A red tide is destroying wildlife across Florida’s southwest coast
It’s hard to explain to small kids why this summer you can’t deliver the promised trip to the soft sandy beaches and clear waters of southwest Florida. Or why you’re not taking them to the mythical lighthouse beach of your childhood, El Farito, and to Crandon Park in Key Biscayne, the early-exile favorites where you, yearning for pristine Varadero, first learned to love Florida beaches, too.
You run out of excuses to avoid going to the dirty beaches of Paradise these hot summer days: It’s cooler inside the museums. Thunder storms on the radar. We need to visit abuela.
But that only works for so long, and eventually, you have to deliver truth, show them photos of algae-infested beaches dotted with dead fish washing ashore and explain the creepy crawly sea lice in the algae bloom, the red tide killing wildlife, and the poop in the water.
“Gross!” they exclaim, followed by, “why?”
You give them a G-rated version of dirty beaches being the consequence of not caring for the environment appropriately, but, among us adults here, this problem has a name: Gov. Rick Scott.
And how we got to the point of unspoiled beaches, inlets, and barrier islands turning into wildlife cemeteries has a theme: Caring for Florida’s fragile environment — and beaches, of all things, Florida’s top tourism asset — shouldn’t be a partisan issue, but it is in this divided battleground state.
Ideologues vote party-only candidates. Republicans value business interests (rotten as they may be) over environmental protection (that’s for wimpy liberals) — and in Scott, they found their man. They voted twice for Scott, who became the state’s top executive by slim margins, thanks to the apathy of Democrats who don’t turn out to vote in large enough numbers.
During his eight years in office, Scott has rolled back crucial safeguards like septic-tank inspections that ensure waste isn’t seeping into water systems. He has cut almost $700 million in funding for water management districts largely responsible for the protection of waterways. He appointed water management board members more concerned with the rights of polluters than clean water.

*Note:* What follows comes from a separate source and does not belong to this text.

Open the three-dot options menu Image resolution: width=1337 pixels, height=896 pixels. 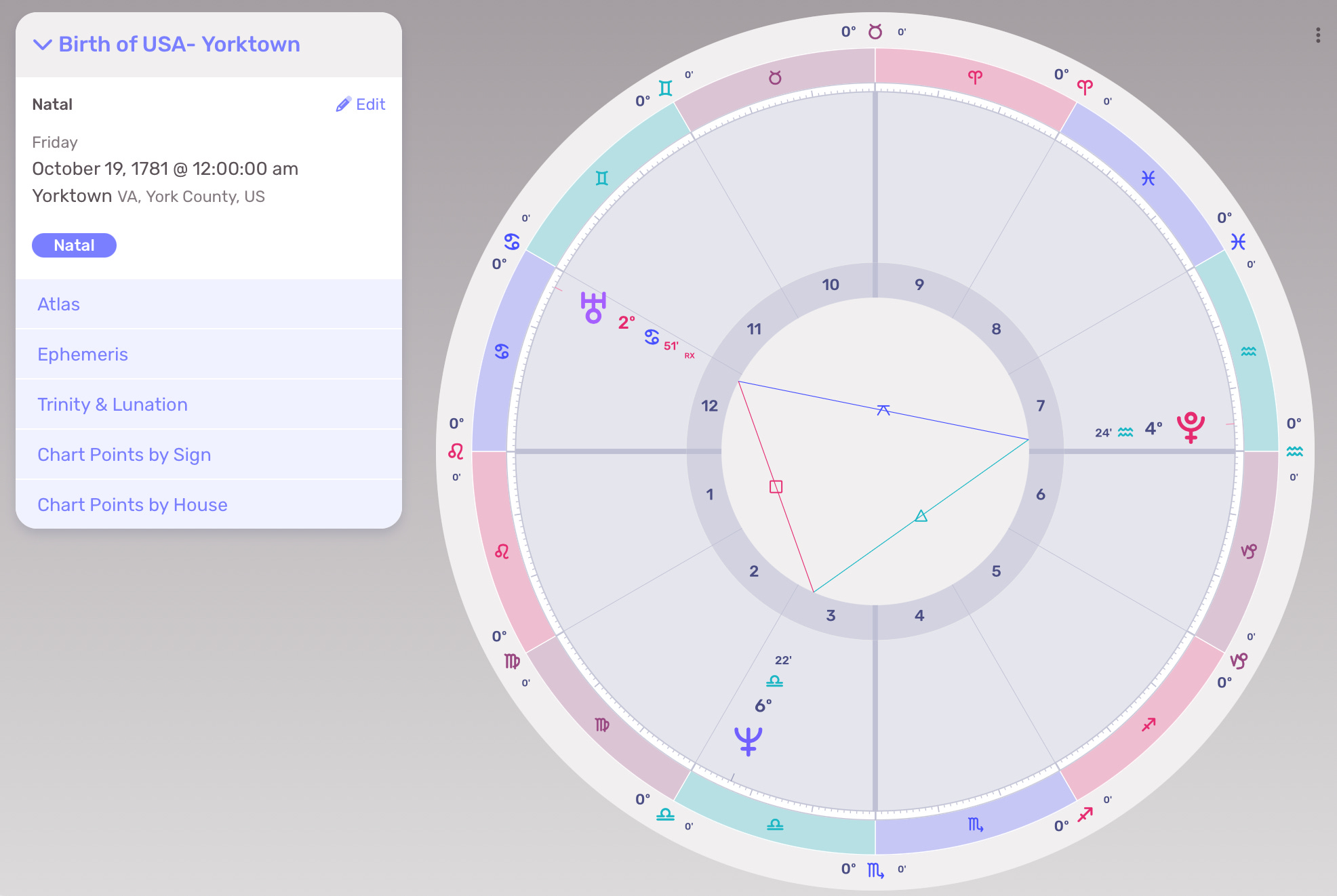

And who doesn’t remember when Scott instructed staff not to use the term “climate change?”
For good measure, Republicans aided by gerrymandering (they drew districts that favored them) also elected legislators who are no different from Scott or President Donald Trump, who has gutted the Environmental Protection Agency.

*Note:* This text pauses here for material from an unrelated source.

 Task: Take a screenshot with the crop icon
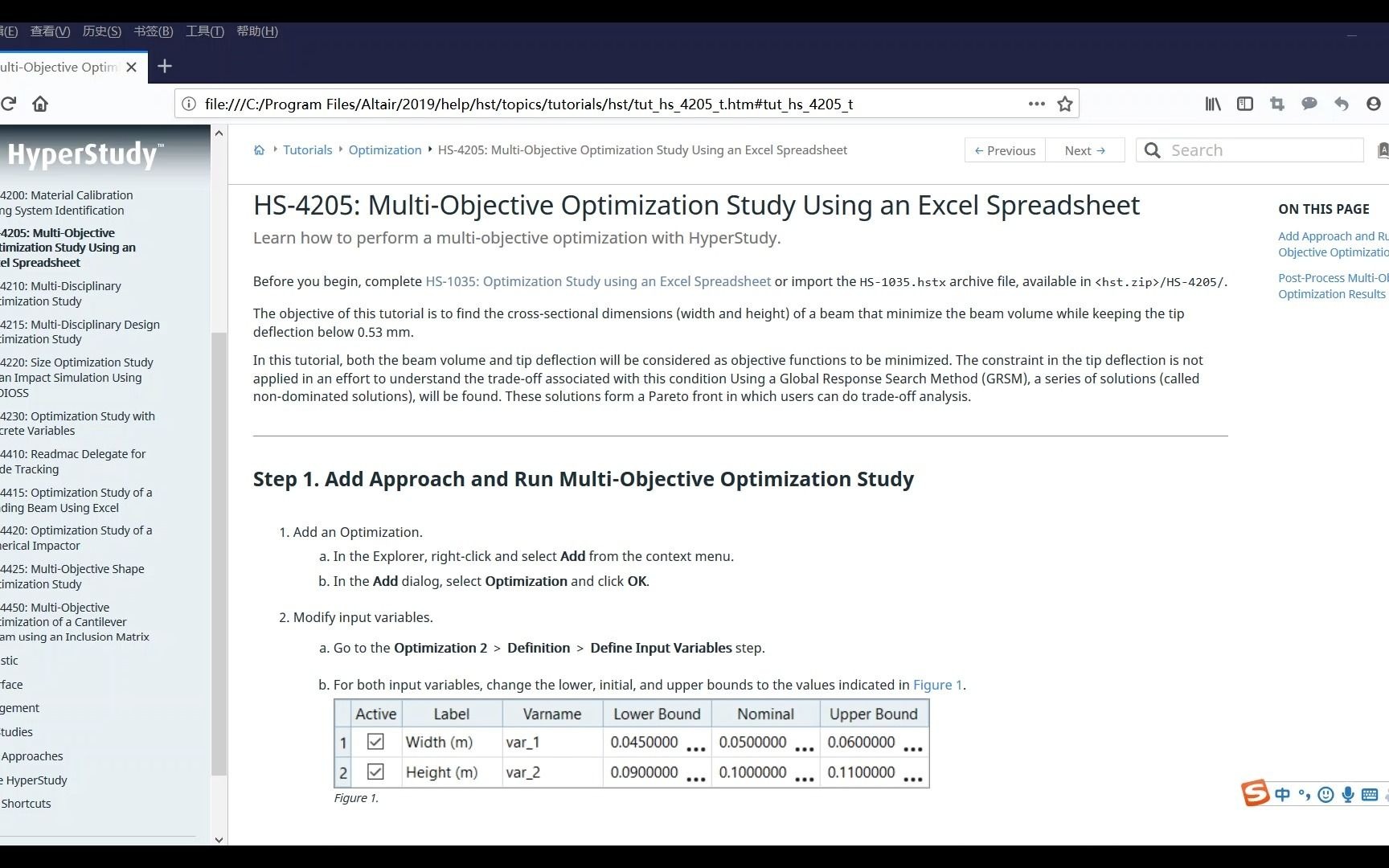[x=1276, y=104]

The state’s fate was sealed with that double-whammy. Instead of strong protections and top minds working on how to safeguard our most precious assets, we have politics of the right setting priorities and delivering excuses like waste has to go somewhere. And, in the words of Miami Herald environmental writer Jenny Staletovich, coast “has become a red tide slaughterhouse this summer.”
My only consolation is that Rick Scott lives on a beachfront mansion in Naples and has a front seat to the dead fish.

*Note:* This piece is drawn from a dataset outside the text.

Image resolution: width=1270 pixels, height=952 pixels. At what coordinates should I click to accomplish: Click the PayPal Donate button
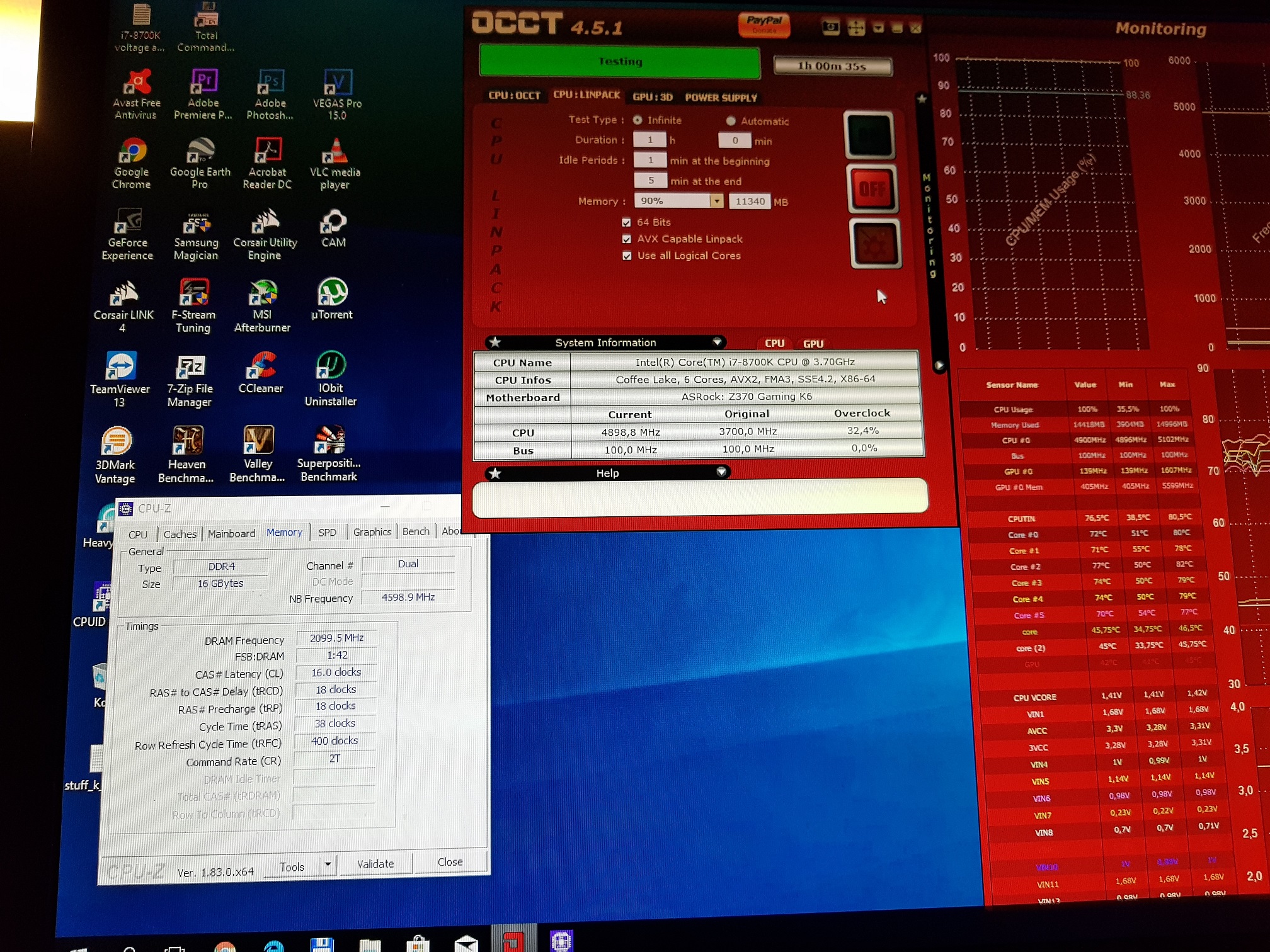click(764, 24)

Without great beaches, what does Florida have to offer?
Concrete and swamp.
The latter, vital to our water quality, is being paved over every chance elected officials get to push urban boundaries in the name of development and low-wage jobs.
There are consequences to bad choices. Even kids can understand that.
Thanks to Scott and the Florida Legislature’s policies, this will go down as a beach-less summer.
You can feel the desperation of tourism operators in the promotional emails coming into your mailbox from cottages and hotels on the west coast. Rock bottom prices! Free nights!
But who needs to bake in the sun with creatures biting at your feet and sea lice creeping up you know where? Who wants to see the carcass of a red-tide-infected whale shark on the sand along with your Sanibel sunset?
Scott, who loves to call press conferences and declare state emergencies in a baseball cap, is very good at taking credit for things like hurricane preparedness, jobs numbers, and growth, growth, growth. He dashes off to Puerto Rico to squeeze out a spot in the Hurricane Maria spotlight to court those Central Florida voters, and doesn’t miss a beat addressing the foreign-policy concerns of constituents in Miami-Dade.
But when it comes to the environment and Florida’s water quality, we’ve been on our own, folks — except, wait a minute, now he’s running for the U.S. Senate in a neck-and-neck race with pro-environment champion Senator Bill Nelson, and he has finally declared the algae bloom a state of emergency.
Yeah, we live in Florida, summer vacation almost over, and we can’t take our kids to the beach.
Our dirty beaches are on sale, USA, but swim at your own risk.